また、その気づきを後押しし得る独創的な実験が、アメリカの生理学者であり医師でもあるベンジャミン・リベットによってなされています。

 リベットは、時計回りに光の点が回転する時計のような点滅型モニターを作った。そして、脳に運動準備電位を測るための電極を取り付けた人に、モニターの前に静かに座ってもらった。その人には、心を落ち着けてもらい、「指を動かしたい」という気持ちになったときに、指を動かしてもらった。さらに、「指を動かしたい」と自発的に「意図」した瞬間に、光点の位置がどこにあったかを尋ねた。つまり、「意識」が「動かそう!」と「意図」する指令と、「無意識」に指の筋肉を動かそうとする準備指令のタイミングを比べたのだ。
 さて、読者の皆さんは、どちらが先だとお思いだろうか。「意識」と「無意識」と。
 そりゃあ、決まっている。人が指を「動かそう!」と「意識」するのが最初で、その指令が随意運動野に伝わるから、「無意識」のスイッチが入り、運動準備電位が生じ、最後に指が動くんじゃないか。この順番に決まっている。こうお思いだろうか。そう思うのが、(私も含めて)凡人の常識だろう。
 ところが、結果は衝撃的だった。なんと、「無意識」下の運動準備電位が生じた時刻は、「意識」が「意図」した時刻よりも三五〇ミリ秒(0.35秒)早く、実際に指が動いたのは、「意図」した時刻の二〇〇ミリ秒(0.2秒)後だったのだ。
 指の動くのが「意図」より遅いというのは、もちろん、予想通りだ。しかし、運動準備電位が「意図」よりも三五〇ミリ秒早いというのは不思議だ。ところが、何度測り直してみても、運動準備電位が発生した時刻は、人が「意識」的に運動を「意図」した時刻よりも数百ミリ秒ほど早かった。数百ミリ秒というと、零コンマ何秒。人が全力で走ると、二、三メートルも進める、けっこう長い時間だ。つまり、奇妙なようだが、心が「動かそう!」という「意図」を「意識」するよりも前に、「無意識」のスイッチが入り、脳内の活動が始まっているというのだ。
 心が「動かそう!」と思うのがすべての始まりなのではなく、それよりも前に、無意識下の脳で、指を動かすための準備が始められているというのだ。

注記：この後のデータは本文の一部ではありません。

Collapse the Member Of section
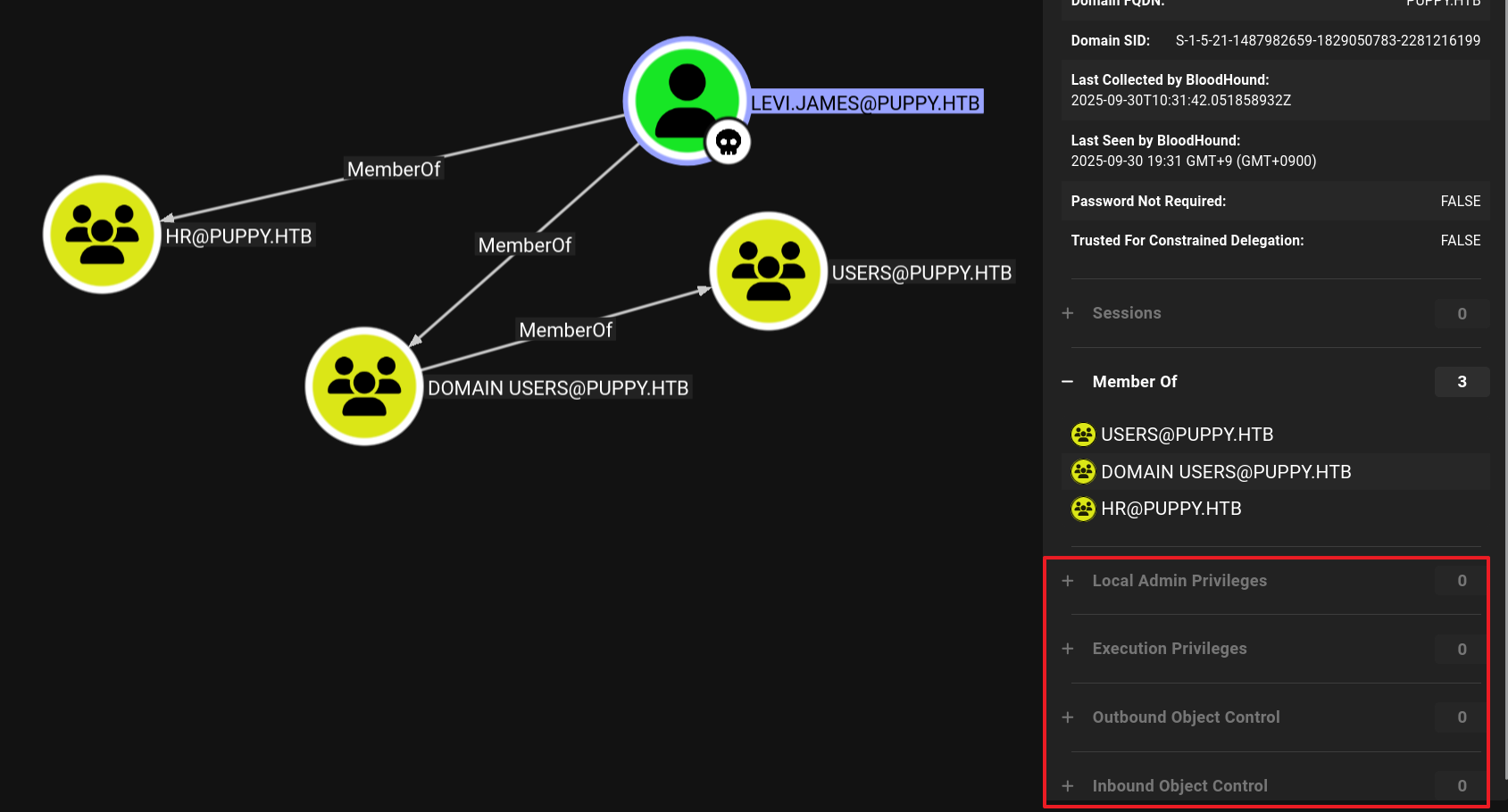The image size is (1508, 812). [x=1068, y=382]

――前野隆司『脳はなぜ「心」を作ったのか』(ちくま文庫)pp.77-78

無意識 ① ピカピカ
意識 ② ヒカリ
動作 ③ ヒカル

日本語の場合、オノマトペの「ピカピカ」が自然現象に触れており、それを表す名詞の「ヒカリ」から、動詞の「ヒカル」が派生しています。

ところで、引用元の『脳はなぜ「心」を作ったのか』は、スピリチュアリストを満足させる内容ではありません。その著者が想定する「心」は、脳内で反響する、スピードの遅い意識ですし、無意識の働きを、「小びとたち」のいたずらであるかのように記述するところが散見されます。

以上、言語学的制約から自由になるために。